I hope your 2018 is off to a great start! Every new year always brings a feeling of optimism and new beginnings for all of us for a year full of promise. This year always promises to be better than last year, no matter how good last year was. Unfortunately, this year also has the potential to be a great one for the hackers of the world as “one of the worst CPU bugs ever found” has recently been discovered. Nearly all of the computers and smartphones in the world have become vulnerable overnight. Today we’ll start 2018 with a bang by giving you all the details of Meltdown and Spectre, and what you can do to protect yourself.

- [SOURCE DATA]:

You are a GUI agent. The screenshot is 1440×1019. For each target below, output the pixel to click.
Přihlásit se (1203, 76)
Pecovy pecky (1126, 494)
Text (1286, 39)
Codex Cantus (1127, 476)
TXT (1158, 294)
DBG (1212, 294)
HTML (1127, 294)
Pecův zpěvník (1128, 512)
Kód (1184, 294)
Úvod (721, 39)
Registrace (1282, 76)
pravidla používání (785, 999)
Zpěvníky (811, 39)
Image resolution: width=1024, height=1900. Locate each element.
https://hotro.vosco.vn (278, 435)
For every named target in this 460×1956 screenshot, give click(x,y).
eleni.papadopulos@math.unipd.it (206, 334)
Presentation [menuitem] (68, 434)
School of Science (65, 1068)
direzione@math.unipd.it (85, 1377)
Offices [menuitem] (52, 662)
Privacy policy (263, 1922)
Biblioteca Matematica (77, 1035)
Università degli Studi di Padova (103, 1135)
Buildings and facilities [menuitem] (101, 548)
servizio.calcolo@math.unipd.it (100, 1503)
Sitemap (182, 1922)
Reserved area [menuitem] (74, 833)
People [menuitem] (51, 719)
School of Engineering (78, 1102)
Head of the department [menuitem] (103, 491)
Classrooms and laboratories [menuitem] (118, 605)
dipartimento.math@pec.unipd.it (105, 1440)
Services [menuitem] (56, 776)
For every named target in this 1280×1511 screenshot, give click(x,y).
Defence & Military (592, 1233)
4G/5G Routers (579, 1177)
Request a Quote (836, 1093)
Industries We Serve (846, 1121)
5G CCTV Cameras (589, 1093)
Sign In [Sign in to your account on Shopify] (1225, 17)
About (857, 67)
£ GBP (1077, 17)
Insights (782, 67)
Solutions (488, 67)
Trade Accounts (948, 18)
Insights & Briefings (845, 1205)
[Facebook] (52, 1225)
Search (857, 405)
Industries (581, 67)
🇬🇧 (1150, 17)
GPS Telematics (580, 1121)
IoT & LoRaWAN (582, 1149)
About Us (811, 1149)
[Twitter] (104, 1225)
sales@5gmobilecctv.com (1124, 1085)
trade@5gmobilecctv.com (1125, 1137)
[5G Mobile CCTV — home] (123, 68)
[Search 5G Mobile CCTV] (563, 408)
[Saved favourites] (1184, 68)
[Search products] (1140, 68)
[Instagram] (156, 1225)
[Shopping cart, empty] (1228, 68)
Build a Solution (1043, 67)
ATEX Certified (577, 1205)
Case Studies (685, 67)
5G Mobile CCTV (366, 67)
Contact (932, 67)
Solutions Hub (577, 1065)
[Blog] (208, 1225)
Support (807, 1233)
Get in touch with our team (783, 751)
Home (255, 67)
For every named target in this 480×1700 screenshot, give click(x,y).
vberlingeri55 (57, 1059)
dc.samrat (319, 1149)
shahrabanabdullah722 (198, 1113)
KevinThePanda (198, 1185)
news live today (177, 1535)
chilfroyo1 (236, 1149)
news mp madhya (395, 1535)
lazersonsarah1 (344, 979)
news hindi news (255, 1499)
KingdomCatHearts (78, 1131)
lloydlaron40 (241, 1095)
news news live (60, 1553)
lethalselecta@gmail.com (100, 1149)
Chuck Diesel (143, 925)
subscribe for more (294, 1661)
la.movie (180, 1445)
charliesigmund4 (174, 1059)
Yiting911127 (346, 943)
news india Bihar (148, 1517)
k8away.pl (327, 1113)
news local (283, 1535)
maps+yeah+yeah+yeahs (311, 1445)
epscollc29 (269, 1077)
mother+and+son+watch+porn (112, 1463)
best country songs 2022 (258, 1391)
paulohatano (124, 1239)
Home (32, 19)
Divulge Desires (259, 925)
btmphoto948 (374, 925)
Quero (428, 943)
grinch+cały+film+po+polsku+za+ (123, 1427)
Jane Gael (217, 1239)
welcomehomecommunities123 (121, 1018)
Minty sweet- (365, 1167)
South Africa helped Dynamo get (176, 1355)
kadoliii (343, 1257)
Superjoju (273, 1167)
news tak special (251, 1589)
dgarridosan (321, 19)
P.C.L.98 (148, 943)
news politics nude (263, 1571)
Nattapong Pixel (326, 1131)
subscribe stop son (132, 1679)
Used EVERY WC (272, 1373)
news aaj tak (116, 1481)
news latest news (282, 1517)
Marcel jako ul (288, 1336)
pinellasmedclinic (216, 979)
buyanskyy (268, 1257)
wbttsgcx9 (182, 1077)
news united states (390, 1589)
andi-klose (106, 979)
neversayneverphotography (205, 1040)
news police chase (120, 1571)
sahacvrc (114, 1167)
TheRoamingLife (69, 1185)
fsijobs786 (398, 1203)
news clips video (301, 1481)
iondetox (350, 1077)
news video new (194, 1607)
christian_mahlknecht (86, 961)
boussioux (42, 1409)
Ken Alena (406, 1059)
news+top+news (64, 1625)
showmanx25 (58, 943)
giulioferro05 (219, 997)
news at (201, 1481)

- [AIM OF THE EXERCISE]: Carry on the post about the Meltdown and Spectre CPU bugs, picking up right after its last sentence.

- [EXERCISE RESULT]:
To understand what has happened, we first need to understand the basics. The security flaws that have been uncovered affect the CPU or central processing unit of a computer or smartphone. Simply put, the CPU is the brain of the device. Like your own brain, there is a section of the CPU whose primary job is to handle memory. In technology, RAM (random access memory) are the memory chips used in a device. The CPU communicates to and from the RAM chips to accomplish the tasks at hand (this is a simple overview, save your snarky comments and letters). Apparently, there are two flaws that have existed for more than twenty years which could allow evildoers to steal data from running programs or apps such as mail programs, browsers, and password managers. Now that they’ve come to light, expect hackers to focus on these vulnerabilities. As of this writing, there haven’t been any successful attacks.
There are two flaws: one is called Meltdown, and the other, Spectre. Meltdown is specific to Intel CPUs. Intel is the largest manufacturer on the market, with the company’s CPUs found nearly everywhere. Meltdown allows hackers to access running programs through the computer’s memory. Spectre affects CPUs made by Intel, AMD, and ARM. So, basically, every CPU on the market. Spectre tricks programs and apps into handing over secret or secure information.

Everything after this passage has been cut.